La segunda razón para el éxito es coyuntural. Sale en un momento, en el cual la gente está sufriendo los desastres, sin luchar y sin atreverse a decirlo –a pesar de que el Presidente proclama el nuevo orden ecológico y la propaganda nos abruma con las maravillas ecológicas del Gobierno–.

Entonces, que se alce una voz por encima de todo, que se denuncia lo que mucha gente está viviendo, gusta porque se siente acompañada.

Quizás hay un tercer factor, Sebastián Vaquerano (de Editorial EDUCA) le dio un precio accesible. No es lo mismo comprar un libro de ¢1500 o ¢2500 que uno de ¢350, y esa fue una visión que le agradezco.

Desde un punto de vista estrictamente literario, ¿cuál de sus dos novelas le satisface más?

–Las dos por igual. “María la noche” en cuanto a poesía y “La loca de Gandoca” por lograr transparencia de la emoción, lo cual me parece un logro literario. La tuve que depurar mucho, la escribí muchas veces, para que el lenguaje no fuera un obstáculo y se hiciera invisible.

¿Al escribir “La loca…” usted la pensó más por su carácter de denuncia o como obra literaria?

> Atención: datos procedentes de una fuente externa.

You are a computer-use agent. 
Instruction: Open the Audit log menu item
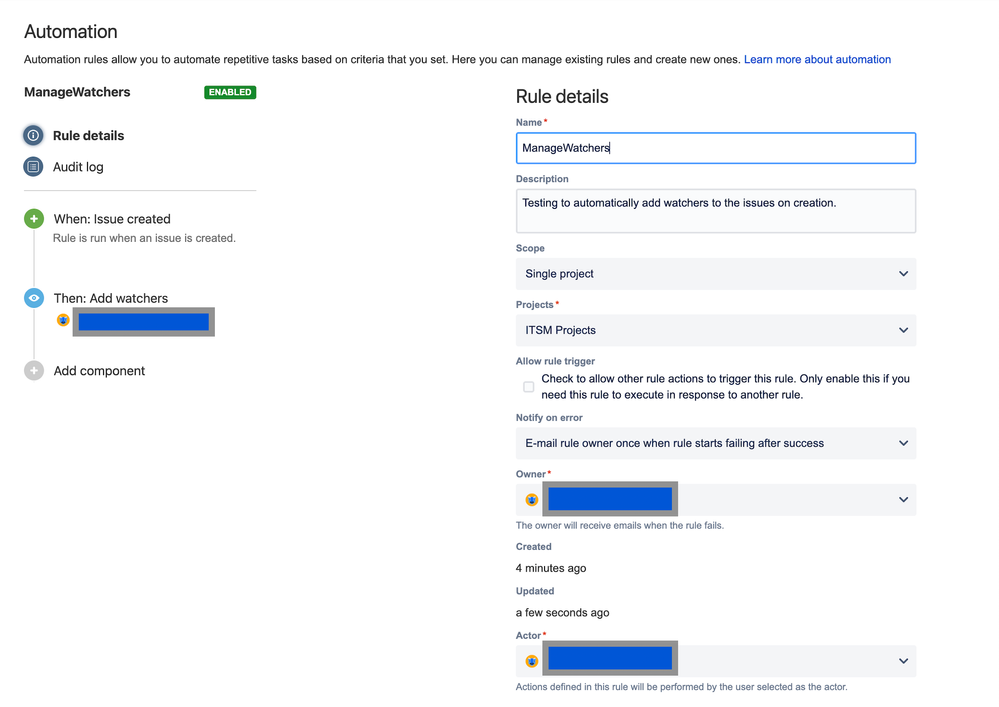point(78,167)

Pensé sobretodo en la denuncia, pero también en que para que esta fuera efectiva, debía ser literaria. Si hubiera sido una denuncia sin literatura, no hubiera llegado, no pondría a la gente a llorar. Eso no pasó con “María la noche”, que también llegó mucho, aunque en un nivel muy distinto. Creo que son aspectos diferentes de lo que puede ser la literatura de ésta.

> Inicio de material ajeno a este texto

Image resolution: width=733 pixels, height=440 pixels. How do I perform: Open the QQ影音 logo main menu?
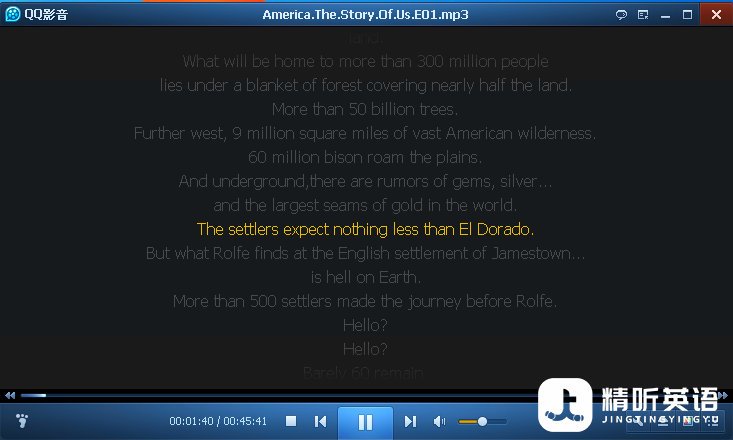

En las últimas semanas se ha comprobado que las denuncias expuestas en su novela eran verdaderas. ¿Es importante para usted este hecho, aun cuando los daños en su mayoría son de carácter irreversible?

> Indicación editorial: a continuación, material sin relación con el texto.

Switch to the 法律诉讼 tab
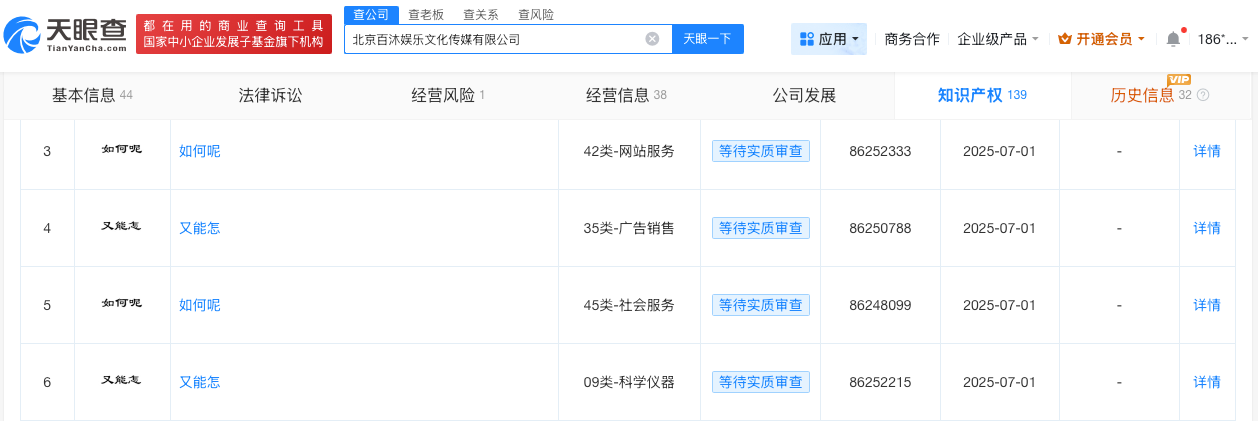 (270, 96)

­–Es importante, porque las denuncias aunadas a informaciones y fotos aparecidas en los periódicos no han sido negadas ni por el Instituto Costarricense de Turismo (ICT) ni por el Ministerio de Recursos Naturales, Energía y Minas (MIRENEM). Todos aceptan los destrozos. El problema es que la destrucción se anunció en 1991, como lo demuestran los documentos. Tal vez eso me ayude a ganar el recurso de amparo, al no quedarle duda a la Sala IV de qué es lo que ha pasado y está pasando allí.

Si yo tenía que sufrir para defender mi casa y la salud de mis hijos, que me amenazaran de muerte, que la Municipalidad de Talamanca se volviera mi enemiga, y si ahora la gente se está dando cuenta de no sólo yo lo sufro, sino que muchos están rezando por eso y que la destrucción existe y es difícil pararla, esto me alegra.

¿Cuánto de realidad hay en su novela?

–Un 98%. Puedo decir lo que no es realidad: El salón de patines no era sobre hielo, pero existía la posibilidad de un salón de ese tipo en el centro comercial de la compañía Eurocaribeña.

Lo de “Jorge Boscoso” es verdad. Tengo el disfraz en la casa y lo tuve que usar, aunque no en una entrevista con Ana María Tato, como sale en el libro. Lo utilicé para sacar documentos sin que me vieran, porque el Ministro me había amenazado de no poder entrar al Ministerio.

¿En realidad son tan corruptas las instituciones estatales como usted las describe en la novela?

–Yo no las pinto directamente corruptas. Yo pinto lo que vi. Si usted le quiere llamar a eso corrupción… nada más le digo que yo lo viví, quizás con una serie de exageraciones literarias como el salón de patines. El pueblo juzgará si eso es corrupción o no. Tal vez había gente allí que lo estaba haciendo de buena fe.